When Fine-Tuning Fails and when it Generalises: Role of Data Diversity and Mixed Training in LLM-based TTS

from arxiv, We finetune the Qwen 0.5B backbone in an LLM TTS with LoRA to raise MOS speaker similarity and SNR. It works best with diverse training audio with uniform data it can amplify noise so tune decoding and use GGUF quantization for low latency stable quality

Large language models are increasingly adopted as semantic backbones for neural text-to-speech systems. However, frozen LLM representations are insufficient for modeling speaker specific acoustic and perceptual characteristics. Our experiments involving fine tuning of the Language Model backbone of TTS show promise in improving the voice consistency and Signal to Noise ratio SNR in voice cloning task. Across multiple speakers LoRA finetuning consistently outperforms the non-finetuned base Qwen-0.5B model across three complementary dimensions of speech quality. First, perceptual quality improves significantly with DNS-MOS gains of up to 0.42 points for speakers whose training data exhibits sufficient acoustic variability. Second, speaker fidelity improves for all evaluated speakers with consistent increases in voice similarity indicating that LoRA effectively adapts speaker identity representations without degrading linguistic modeling. Third, signal level quality improves in most cases with signal to noise ratio increasing by as much as 34 percent. Crucially these improvements are strongly governed by the characteristics of the training data. Speakers with high variability in acoustic energy and perceptual quality achieve simultaneous gains in DNS-MOS voice similarity and SNR. Overall this work establishes that LoRA finetuning is not merely a parameter efficient optimization technique but an effective mechanism for better speaker level adaptation in compact LLM-based TTS systems. When supported by sufficiently diverse training data LoRA adapted Qwen-0.5B consistently surpasses its frozen base model in perceptual quality speaker similarity with low latency using GGUF model hosted in quantized form.

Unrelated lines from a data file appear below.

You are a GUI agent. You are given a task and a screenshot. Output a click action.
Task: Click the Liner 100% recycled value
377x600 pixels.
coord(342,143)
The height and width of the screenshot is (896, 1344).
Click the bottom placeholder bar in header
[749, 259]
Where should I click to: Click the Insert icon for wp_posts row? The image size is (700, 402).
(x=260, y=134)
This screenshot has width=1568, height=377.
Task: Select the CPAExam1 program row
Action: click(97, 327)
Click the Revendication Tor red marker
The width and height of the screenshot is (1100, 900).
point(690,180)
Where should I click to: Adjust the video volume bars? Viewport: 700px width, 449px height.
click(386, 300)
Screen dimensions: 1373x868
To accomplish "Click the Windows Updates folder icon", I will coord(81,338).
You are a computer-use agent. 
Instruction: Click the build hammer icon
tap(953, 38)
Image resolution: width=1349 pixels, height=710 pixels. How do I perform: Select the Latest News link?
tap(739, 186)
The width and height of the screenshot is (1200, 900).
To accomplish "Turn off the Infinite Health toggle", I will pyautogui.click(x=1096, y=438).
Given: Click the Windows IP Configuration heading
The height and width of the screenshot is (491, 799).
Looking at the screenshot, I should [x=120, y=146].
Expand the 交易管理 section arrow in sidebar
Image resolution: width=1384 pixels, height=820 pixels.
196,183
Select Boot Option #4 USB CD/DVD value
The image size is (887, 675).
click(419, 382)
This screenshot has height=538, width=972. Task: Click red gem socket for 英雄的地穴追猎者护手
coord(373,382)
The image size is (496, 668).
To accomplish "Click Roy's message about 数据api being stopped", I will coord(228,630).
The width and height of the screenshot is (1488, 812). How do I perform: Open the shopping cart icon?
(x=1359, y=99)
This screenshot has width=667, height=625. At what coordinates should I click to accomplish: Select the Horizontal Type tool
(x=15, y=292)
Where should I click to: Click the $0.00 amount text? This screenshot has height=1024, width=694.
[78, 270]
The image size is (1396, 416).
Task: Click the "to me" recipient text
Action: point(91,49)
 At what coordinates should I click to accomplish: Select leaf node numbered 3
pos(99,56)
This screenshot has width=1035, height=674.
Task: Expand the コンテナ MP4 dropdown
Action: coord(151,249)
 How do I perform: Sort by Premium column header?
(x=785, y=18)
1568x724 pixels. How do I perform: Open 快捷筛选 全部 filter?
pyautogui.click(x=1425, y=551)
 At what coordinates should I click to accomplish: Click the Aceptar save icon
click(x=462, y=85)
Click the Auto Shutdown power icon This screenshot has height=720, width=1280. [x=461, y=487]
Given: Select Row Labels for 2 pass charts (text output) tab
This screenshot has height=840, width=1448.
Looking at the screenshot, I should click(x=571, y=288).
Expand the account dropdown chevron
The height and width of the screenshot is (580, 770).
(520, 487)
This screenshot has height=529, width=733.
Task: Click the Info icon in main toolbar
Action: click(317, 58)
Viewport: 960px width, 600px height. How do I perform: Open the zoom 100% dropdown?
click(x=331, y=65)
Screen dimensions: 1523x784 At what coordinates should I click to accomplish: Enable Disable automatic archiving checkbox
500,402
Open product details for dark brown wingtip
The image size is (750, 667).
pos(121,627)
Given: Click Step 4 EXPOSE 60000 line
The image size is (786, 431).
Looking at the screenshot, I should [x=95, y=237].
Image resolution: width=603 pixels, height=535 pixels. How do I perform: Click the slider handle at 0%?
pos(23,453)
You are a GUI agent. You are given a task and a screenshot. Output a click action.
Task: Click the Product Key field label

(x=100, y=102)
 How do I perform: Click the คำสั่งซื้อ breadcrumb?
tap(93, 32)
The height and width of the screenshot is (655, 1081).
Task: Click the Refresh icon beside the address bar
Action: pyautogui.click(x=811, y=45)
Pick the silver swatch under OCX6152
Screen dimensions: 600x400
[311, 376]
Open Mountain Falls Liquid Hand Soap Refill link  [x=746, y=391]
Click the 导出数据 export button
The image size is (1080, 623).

翻译：大型语言模型正日益被用作神经文本转语音系统的语义骨干。然而，冻结的LLM表征不足以建模说话人特定的声学和感知特征。我们通过微调TTS的语言模型骨干进行的实验表明，该方法在语音克隆任务中能提升语音一致性和信噪比。在多个说话人上，LoRA微调在语音质量的三个互补维度上均持续优于未微调的Qwen-0.5B基础模型。首先，对于训练数据表现出足够声学变异性的说话人，其感知质量显著提升，DNS-MOS增益最高可达0.42分。其次，所有评估说话人的说话人保真度均得到改善，语音相似度持续提高，表明LoRA能有效适配说话人身份表征而不损害语言建模能力。第三，在多数情况下信号级质量得到提升，信噪比最高可增加34%。关键在于，这些改进强烈依赖于训练数据的特性。在声学能量和感知质量上具有高变异性的说话人，能在DNS-MOS、语音相似度和SNR上同时获得增益。总体而言，本研究证实LoRA微调不仅是一种参数高效的优化技术，更是紧凑型基于LLM的TTS系统中实现更佳说话人级适配的有效机制。当得到足够多样化的训练数据支持时，经LoRA适配的Qwen-0.5B在使用量化形式托管的GGUF模型实现低延迟的同时，在感知质量与说话人相似度上持续超越其冻结的基础模型。